→ **SET EXERCISE**
Pull out each line of the records below that contains the word "click".

[Dataset rows]
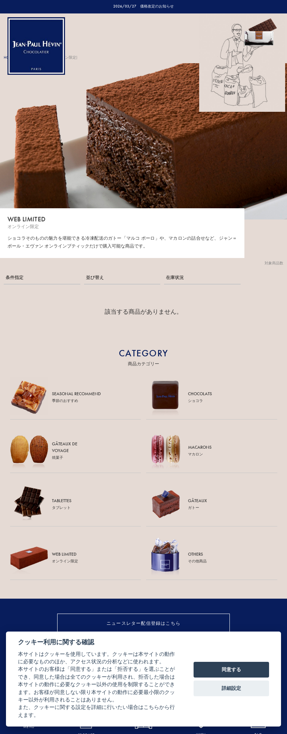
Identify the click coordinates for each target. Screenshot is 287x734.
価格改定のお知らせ (157, 6)
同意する (231, 669)
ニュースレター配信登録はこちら (143, 623)
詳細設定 (231, 688)
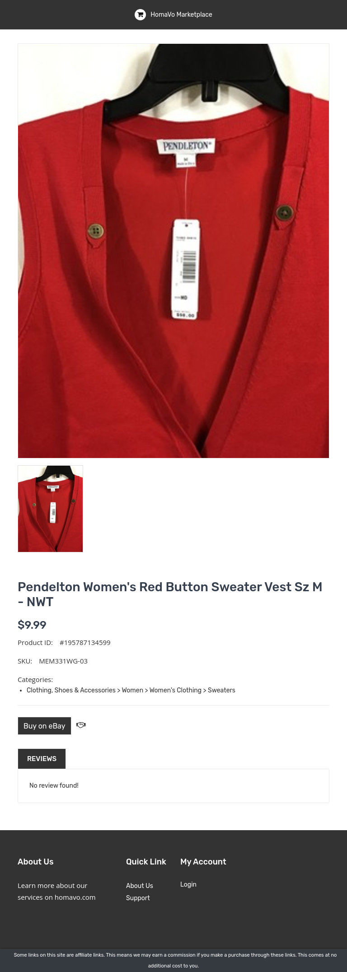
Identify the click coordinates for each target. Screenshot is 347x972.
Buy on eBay (44, 726)
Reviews (41, 759)
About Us (139, 886)
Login (188, 884)
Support (138, 898)
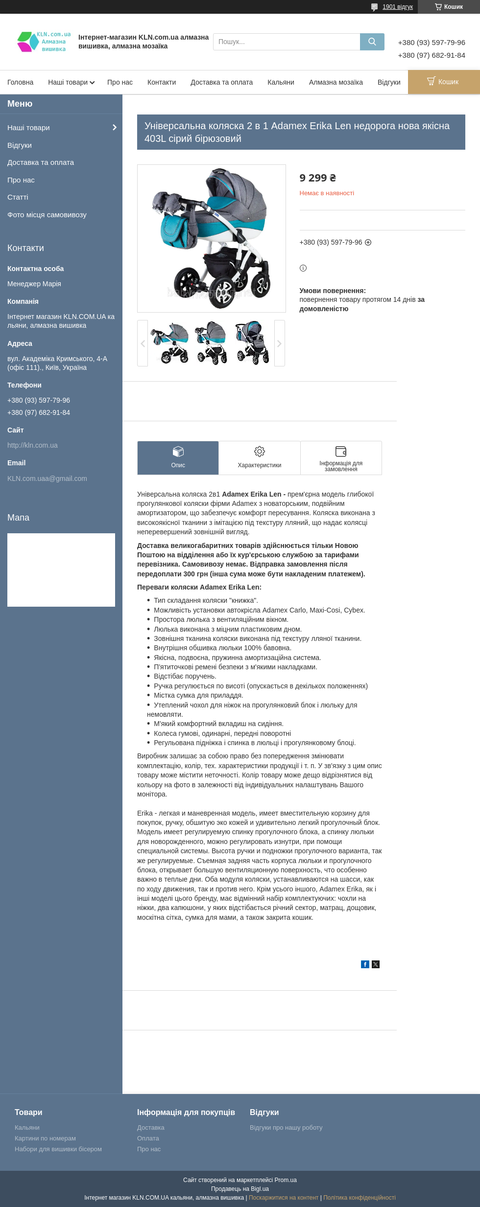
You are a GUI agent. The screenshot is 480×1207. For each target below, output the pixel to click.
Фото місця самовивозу (47, 214)
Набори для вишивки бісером (58, 1149)
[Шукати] (372, 41)
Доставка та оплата (222, 82)
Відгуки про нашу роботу (286, 1127)
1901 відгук (398, 6)
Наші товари (68, 82)
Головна (20, 82)
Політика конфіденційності (359, 1197)
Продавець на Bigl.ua (240, 1188)
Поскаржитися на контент (283, 1197)
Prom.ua (286, 1180)
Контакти (161, 82)
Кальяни (280, 82)
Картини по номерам (45, 1138)
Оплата (148, 1138)
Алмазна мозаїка (336, 82)
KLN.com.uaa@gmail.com (47, 478)
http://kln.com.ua (32, 445)
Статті (17, 197)
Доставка (151, 1127)
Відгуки (389, 82)
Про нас (120, 82)
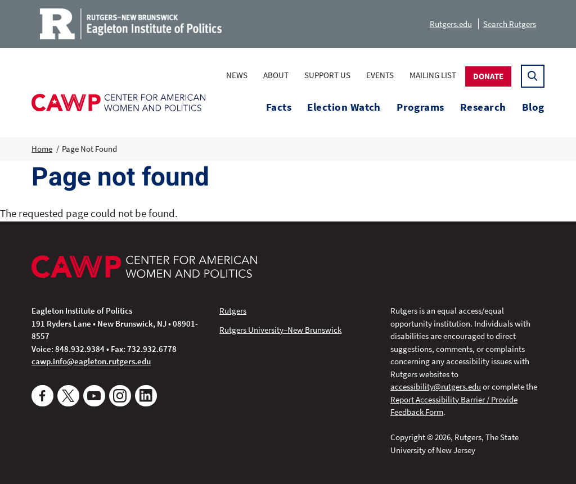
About (276, 75)
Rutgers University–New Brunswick (280, 329)
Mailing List (433, 75)
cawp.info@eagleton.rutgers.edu (91, 361)
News (237, 75)
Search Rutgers (509, 24)
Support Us (327, 75)
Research (483, 107)
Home (42, 148)
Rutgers (232, 310)
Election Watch (344, 107)
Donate (488, 76)
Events (380, 75)
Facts (278, 107)
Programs (420, 107)
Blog (533, 107)
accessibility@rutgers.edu (435, 386)
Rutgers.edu (451, 24)
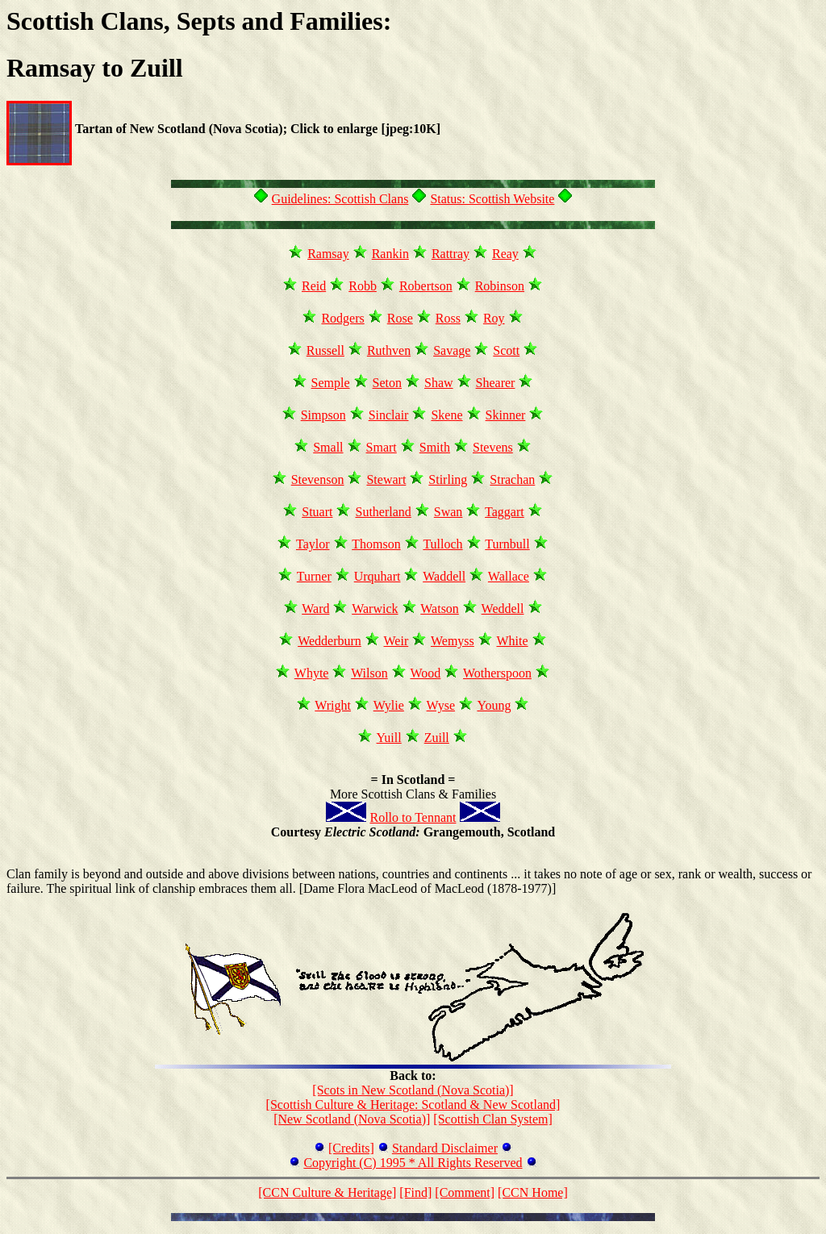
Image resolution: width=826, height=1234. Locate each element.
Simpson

→ **WRITTEN SOLUTION**
Identify the click coordinates for each target. Screenshot is 287x734.
Identify the click coordinates for each target. Screenshot is 347x972.
You are a GUI agent. The screenshot is 480×1207. For each target below, output the pixel to click.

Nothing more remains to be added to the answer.